Work required: Output all records exactly.

════════

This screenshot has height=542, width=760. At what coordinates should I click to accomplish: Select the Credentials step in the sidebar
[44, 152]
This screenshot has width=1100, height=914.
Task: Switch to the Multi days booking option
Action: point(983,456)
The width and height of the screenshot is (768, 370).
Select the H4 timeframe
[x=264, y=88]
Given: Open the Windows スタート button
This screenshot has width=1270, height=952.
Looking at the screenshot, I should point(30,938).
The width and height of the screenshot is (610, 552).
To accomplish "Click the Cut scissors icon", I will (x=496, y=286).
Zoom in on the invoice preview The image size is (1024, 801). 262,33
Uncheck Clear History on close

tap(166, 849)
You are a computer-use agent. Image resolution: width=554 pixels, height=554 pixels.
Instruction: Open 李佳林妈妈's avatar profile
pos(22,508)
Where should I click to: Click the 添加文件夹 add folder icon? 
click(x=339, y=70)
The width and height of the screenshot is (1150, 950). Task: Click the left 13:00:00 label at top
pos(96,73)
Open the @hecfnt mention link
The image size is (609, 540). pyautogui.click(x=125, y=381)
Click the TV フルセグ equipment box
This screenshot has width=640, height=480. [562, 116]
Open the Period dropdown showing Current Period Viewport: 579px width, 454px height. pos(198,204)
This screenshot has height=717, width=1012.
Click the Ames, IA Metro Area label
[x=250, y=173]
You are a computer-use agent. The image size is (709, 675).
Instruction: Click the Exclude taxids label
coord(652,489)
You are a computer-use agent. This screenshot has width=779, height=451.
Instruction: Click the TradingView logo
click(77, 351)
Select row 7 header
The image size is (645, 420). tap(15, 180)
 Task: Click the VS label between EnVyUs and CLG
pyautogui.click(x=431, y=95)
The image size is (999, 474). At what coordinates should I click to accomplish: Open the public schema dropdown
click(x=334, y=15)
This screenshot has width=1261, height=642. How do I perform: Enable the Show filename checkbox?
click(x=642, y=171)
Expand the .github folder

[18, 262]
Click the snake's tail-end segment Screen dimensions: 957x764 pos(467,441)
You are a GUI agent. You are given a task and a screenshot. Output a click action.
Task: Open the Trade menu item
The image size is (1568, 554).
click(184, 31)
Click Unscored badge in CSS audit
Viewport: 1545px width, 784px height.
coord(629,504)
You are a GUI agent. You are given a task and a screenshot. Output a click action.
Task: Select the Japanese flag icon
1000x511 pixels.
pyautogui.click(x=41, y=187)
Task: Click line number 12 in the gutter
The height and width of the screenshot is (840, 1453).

════════

Response to this exercise:
This screenshot has height=542, width=760. At what coordinates should I click to accomplish: Select the Credentials step in the sidebar
[44, 152]
This screenshot has width=1100, height=914.
Task: Switch to the Multi days booking option
Action: point(983,456)
The width and height of the screenshot is (768, 370).
Select the H4 timeframe
[x=264, y=88]
Given: Open the Windows スタート button
This screenshot has width=1270, height=952.
Looking at the screenshot, I should point(30,938).
The width and height of the screenshot is (610, 552).
To accomplish "Click the Cut scissors icon", I will (x=496, y=286).
Zoom in on the invoice preview The image size is (1024, 801). 262,33
Uncheck Clear History on close

tap(166, 849)
You are a computer-use agent. Image resolution: width=554 pixels, height=554 pixels.
Instruction: Open 李佳林妈妈's avatar profile
pos(22,508)
Where should I click to: Click the 添加文件夹 add folder icon? 
click(x=339, y=70)
The width and height of the screenshot is (1150, 950). Task: Click the left 13:00:00 label at top
pos(96,73)
Open the @hecfnt mention link
The image size is (609, 540). pyautogui.click(x=125, y=381)
Click the TV フルセグ equipment box
This screenshot has width=640, height=480. [562, 116]
Open the Period dropdown showing Current Period Viewport: 579px width, 454px height. pos(198,204)
This screenshot has height=717, width=1012.
Click the Ames, IA Metro Area label
[x=250, y=173]
You are a computer-use agent. The image size is (709, 675).
Instruction: Click the Exclude taxids label
coord(652,489)
You are a computer-use agent. This screenshot has width=779, height=451.
Instruction: Click the TradingView logo
click(77, 351)
Select row 7 header
The image size is (645, 420). tap(15, 180)
 Task: Click the VS label between EnVyUs and CLG
pyautogui.click(x=431, y=95)
The image size is (999, 474). At what coordinates should I click to accomplish: Open the public schema dropdown
click(x=334, y=15)
This screenshot has width=1261, height=642. How do I perform: Enable the Show filename checkbox?
click(x=642, y=171)
Expand the .github folder

[18, 262]
Click the snake's tail-end segment Screen dimensions: 957x764 pos(467,441)
You are a GUI agent. You are given a task and a screenshot. Output a click action.
Task: Open the Trade menu item
The image size is (1568, 554).
click(184, 31)
Click Unscored badge in CSS audit
Viewport: 1545px width, 784px height.
coord(629,504)
You are a GUI agent. You are given a task and a screenshot. Output a click action.
Task: Select the Japanese flag icon
1000x511 pixels.
pyautogui.click(x=41, y=187)
Task: Click line number 12 in the gutter
The height and width of the screenshot is (840, 1453).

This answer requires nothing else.